A look at America’s “new rich,” a rising demographic group, according to survey data provided to The Associated Press:
—The group is made up largely of older professionals, working married couples and more educated singles, those with household income of $250,000 or more at some point during their working lives. That puts them, if sometimes temporarily, in the top 2 per cent of earners. They are 21 per cent of U.S. adults ages 25-60, a proportion that has more than doubled since 1979.
—They differ from the super-rich because of their sense of economic fragility. Having reached the top 2 per cent of income earners for a year or more of their lives, in some cases they will later fall below it. Those above them on the economic ladder often are more secure, with long-held family assets.
—The new rich are important in part because they spend only about 60 per cent of their before-tax income, making them prime marketing targets. Companies increasingly turn to them to boost revenue with a range of new “mass luxury” products and services. Economists say they’ll be important to the U.S. economic recovery as middle class Americans below them in income continue to struggle.

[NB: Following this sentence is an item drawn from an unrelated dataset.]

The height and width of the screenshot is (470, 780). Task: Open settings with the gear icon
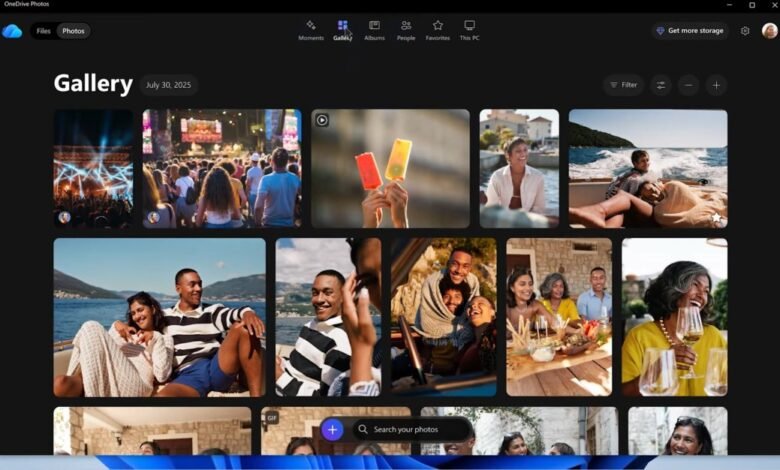[745, 31]
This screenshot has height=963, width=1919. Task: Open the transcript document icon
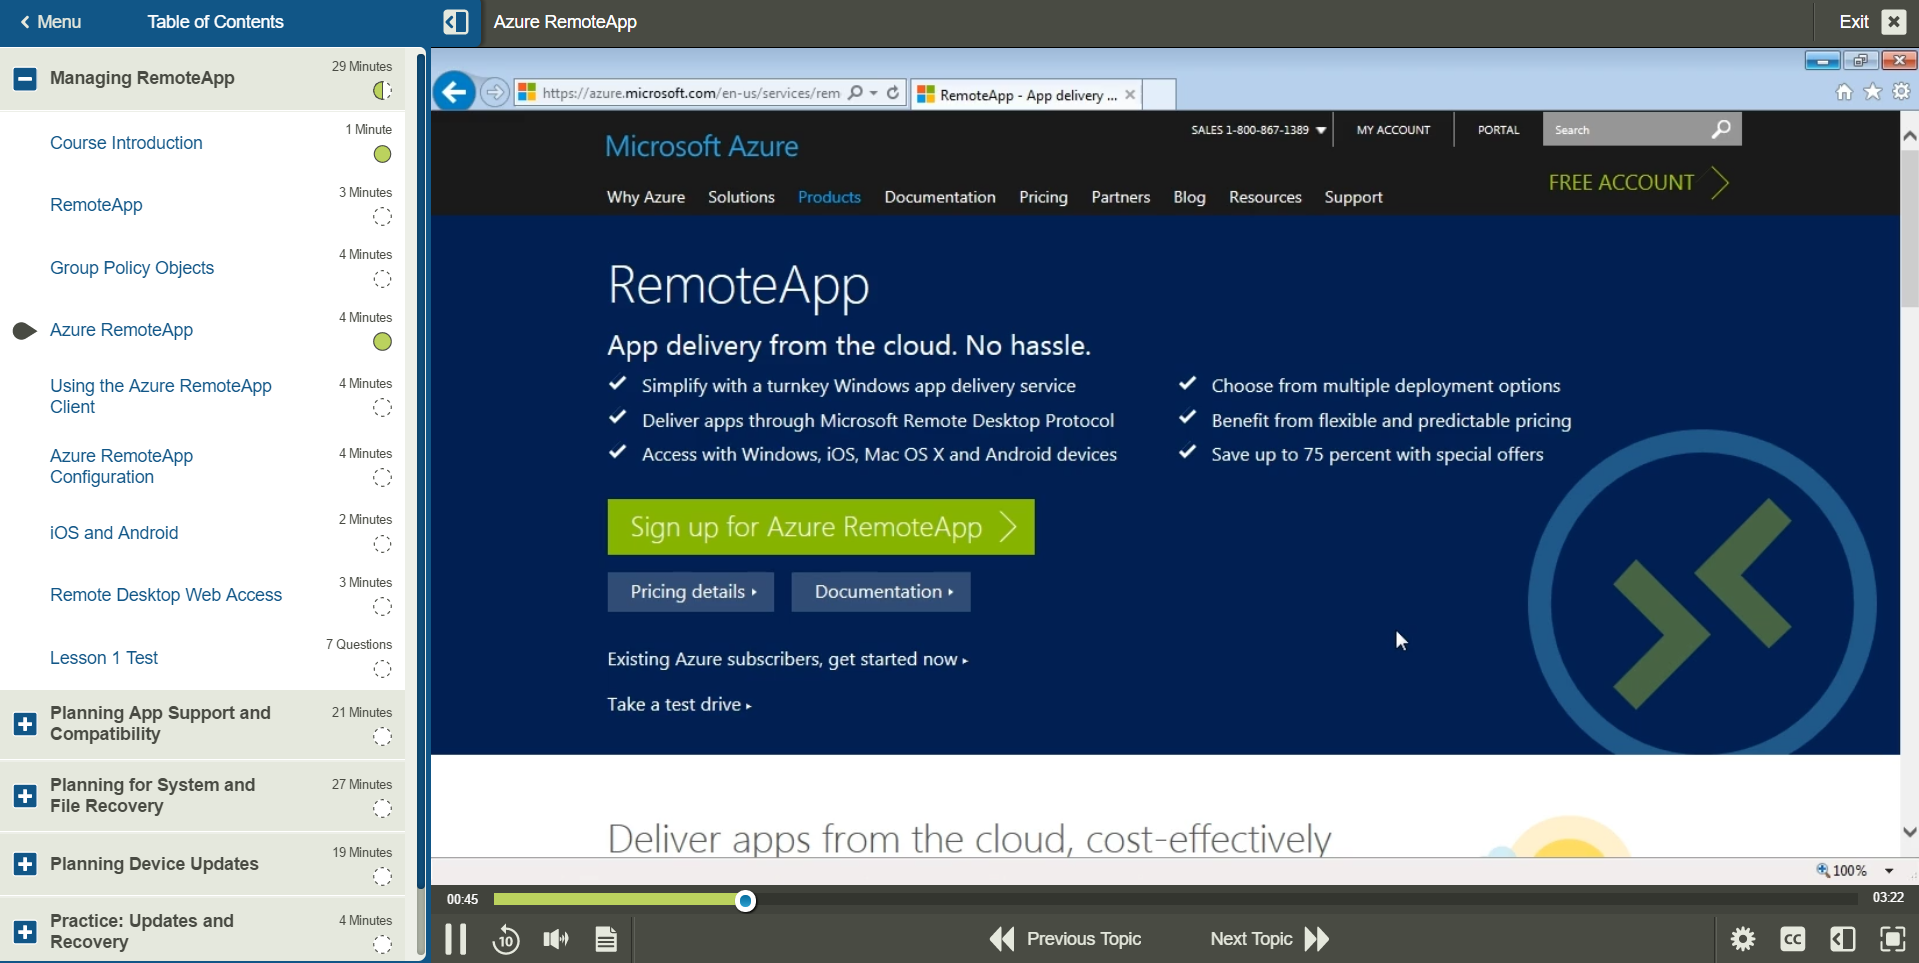(x=606, y=939)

—Although socially liberal on issues such as abortion and gay rights, the new rich are more fiscally conservative than other Americans and less likely to support safety-net programs to help the disadvantaged.
— While 21 per cent of working-age adults will achieve affluence for parts of their lives, they are substantially outnumbered by Americans who are financially struggling. Some 54 per cent of working-age Americans will experience near-poverty — defined as 150 per cent of the poverty line — for portions of their lives, hurt by the loss of well-paying manufacturing jobs.